◆ **Required work**
Below is a listing to copy exactly; no image goes into the copy.

--- START ---

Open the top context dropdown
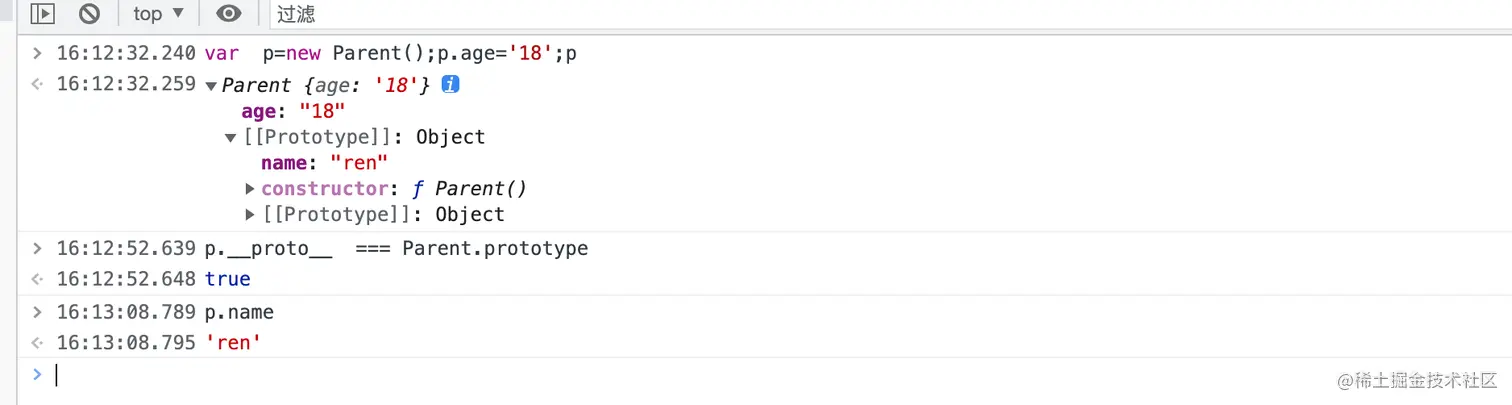The height and width of the screenshot is (405, 1512). pyautogui.click(x=158, y=14)
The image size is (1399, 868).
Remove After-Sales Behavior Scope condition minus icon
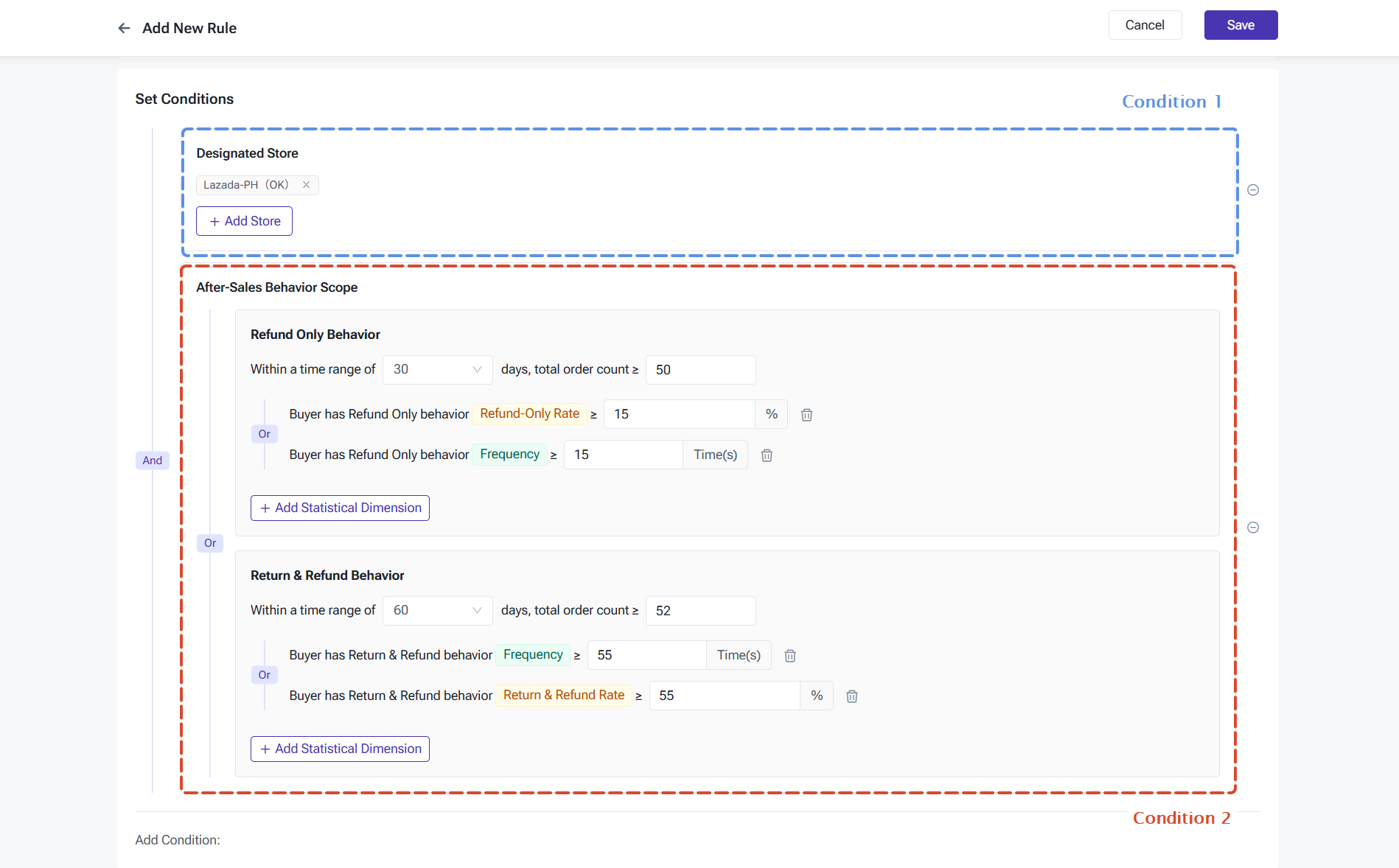click(1253, 528)
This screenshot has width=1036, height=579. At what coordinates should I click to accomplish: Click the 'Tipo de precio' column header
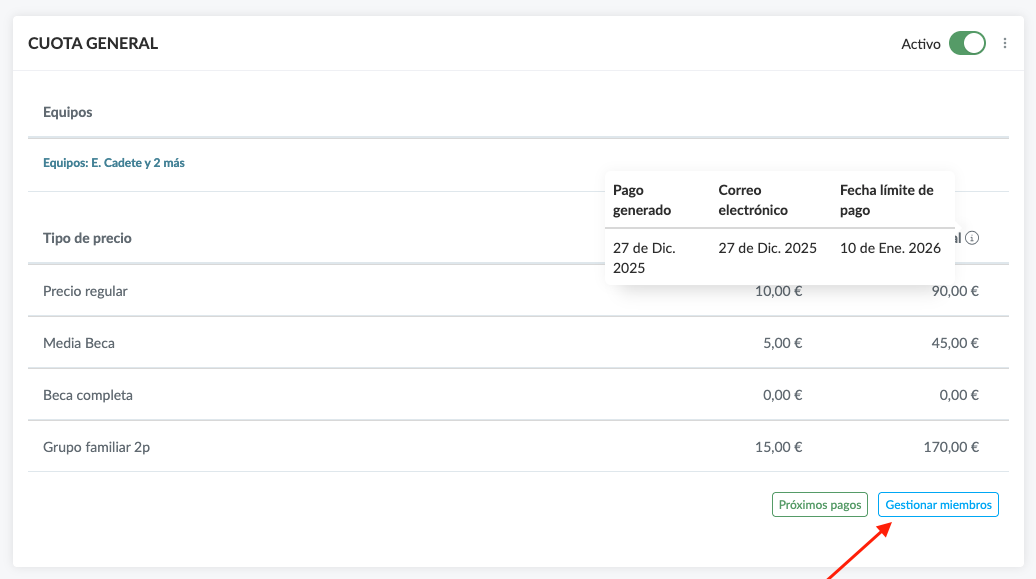pos(87,238)
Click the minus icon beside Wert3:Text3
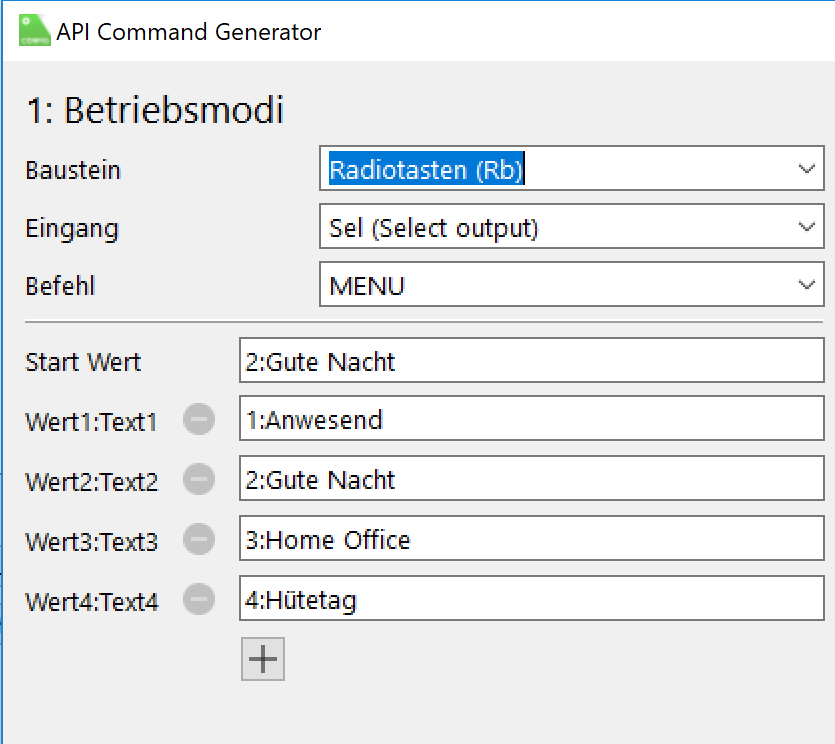The image size is (835, 744). click(x=199, y=541)
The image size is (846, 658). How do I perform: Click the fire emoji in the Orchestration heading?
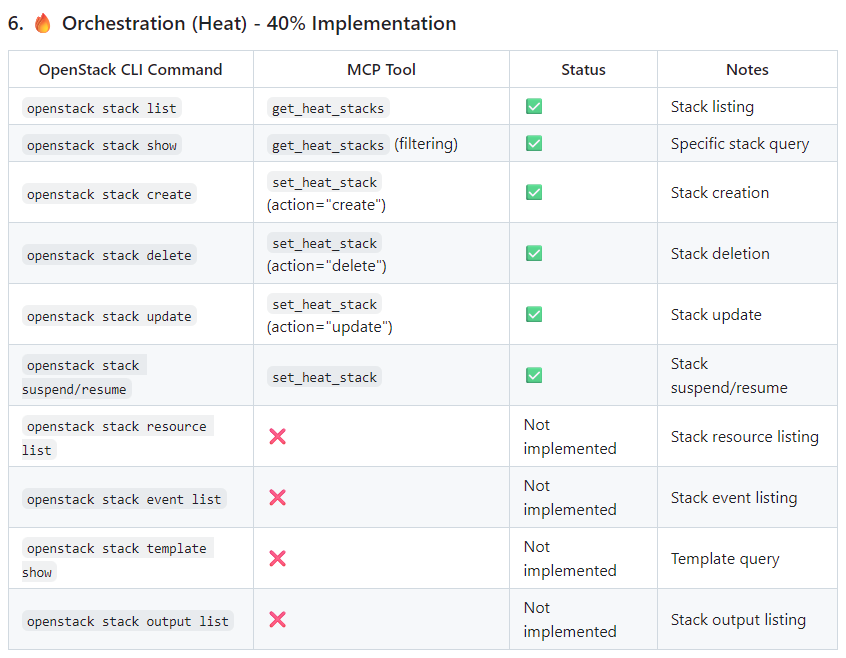click(43, 24)
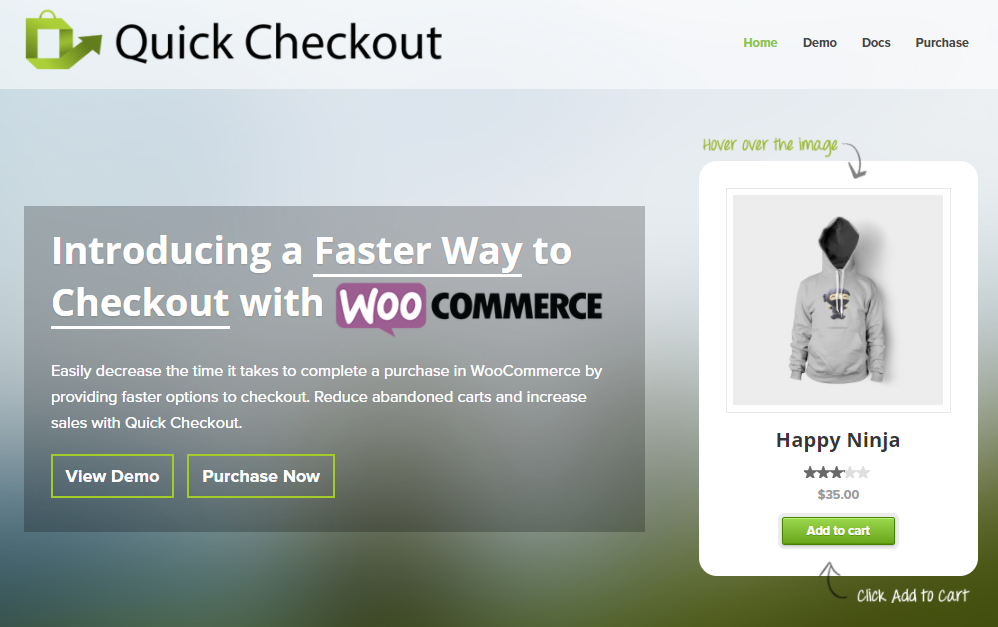Click the View Demo button
The height and width of the screenshot is (627, 998).
(x=112, y=476)
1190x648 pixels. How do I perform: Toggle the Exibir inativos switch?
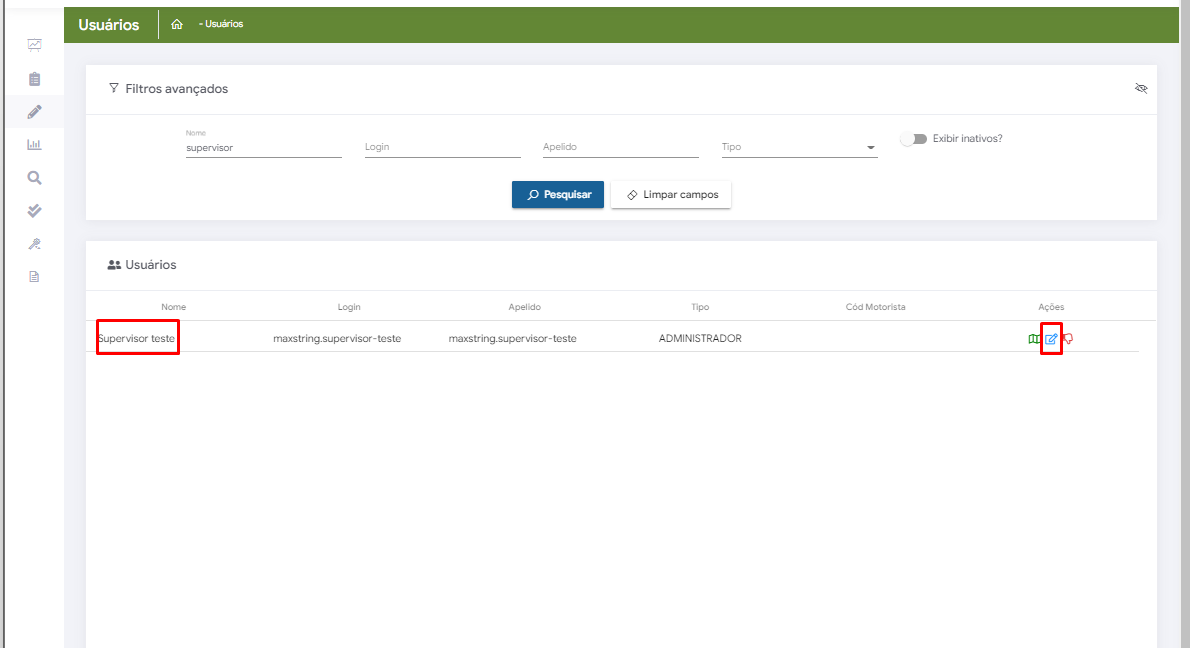click(x=913, y=139)
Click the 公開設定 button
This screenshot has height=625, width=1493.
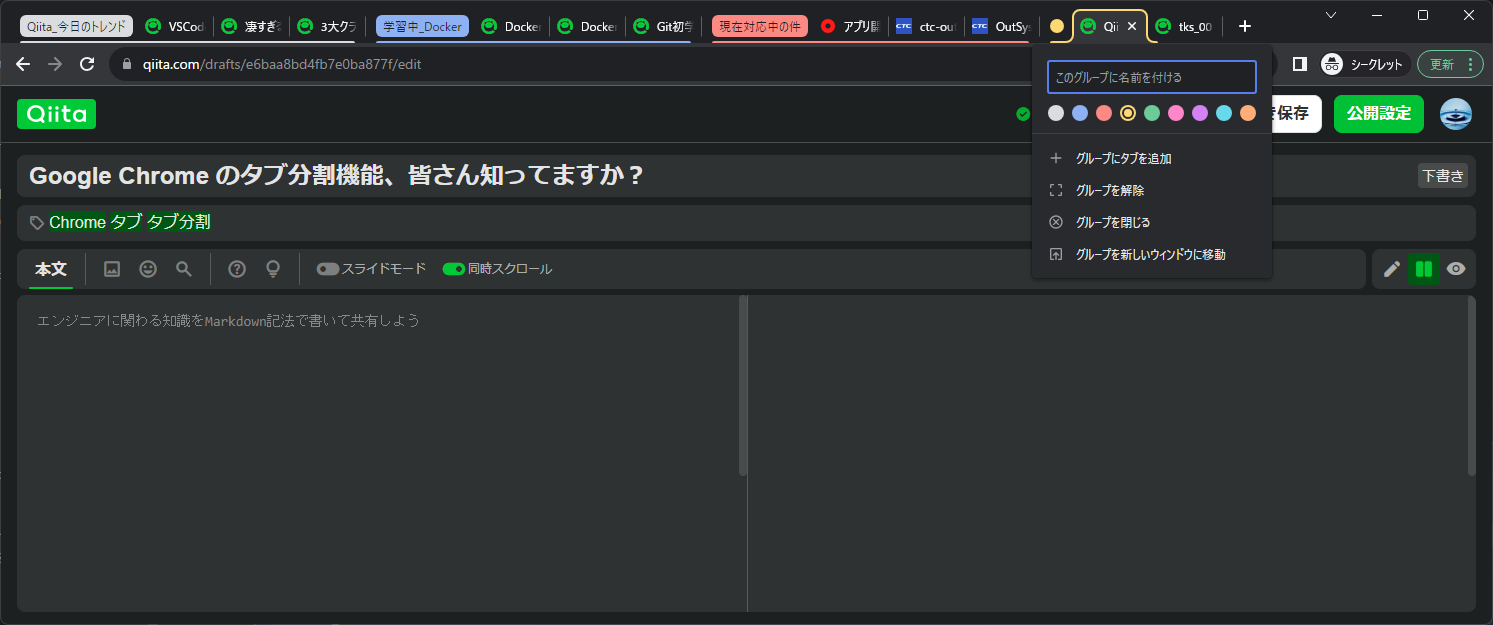[x=1378, y=114]
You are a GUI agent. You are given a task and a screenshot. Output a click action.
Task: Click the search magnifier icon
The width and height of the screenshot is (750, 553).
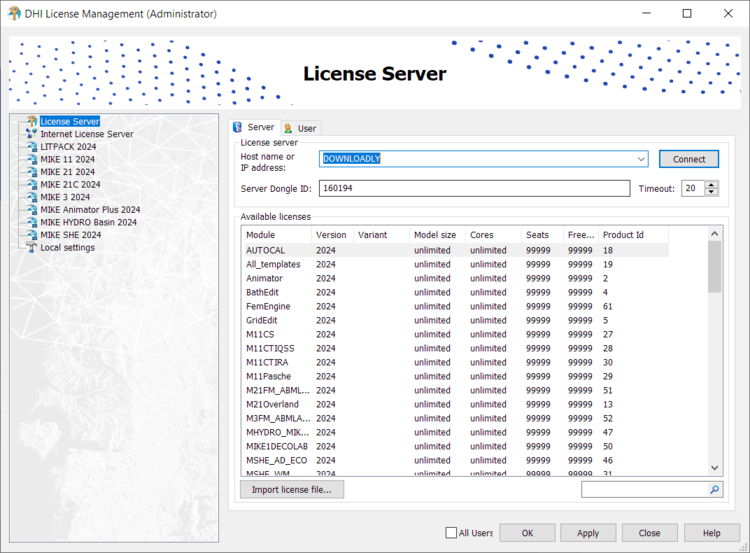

--- END ---

◆ **The completed task**
Open the top context dropdown
The height and width of the screenshot is (405, 1512). pyautogui.click(x=158, y=14)
The image size is (1399, 868).
Remove After-Sales Behavior Scope condition minus icon
click(1253, 528)
This screenshot has width=1036, height=579. At what coordinates should I click to accomplish: Click the 'Tipo de precio' column header
pos(87,238)
Click the minus icon beside Wert3:Text3
The image size is (835, 744). click(x=199, y=541)
The image size is (846, 658). How do I perform: Click the fire emoji in the Orchestration heading?
click(43, 24)
Click the View Demo button
The height and width of the screenshot is (627, 998).
(x=112, y=476)
1190x648 pixels. How do I perform: Toggle the Exibir inativos switch?
click(x=913, y=139)
Click the 公開設定 button
This screenshot has height=625, width=1493.
[x=1378, y=114]
You are a GUI agent. You are given a task and a screenshot. Output a click action.
Task: Click the search magnifier icon
The width and height of the screenshot is (750, 553).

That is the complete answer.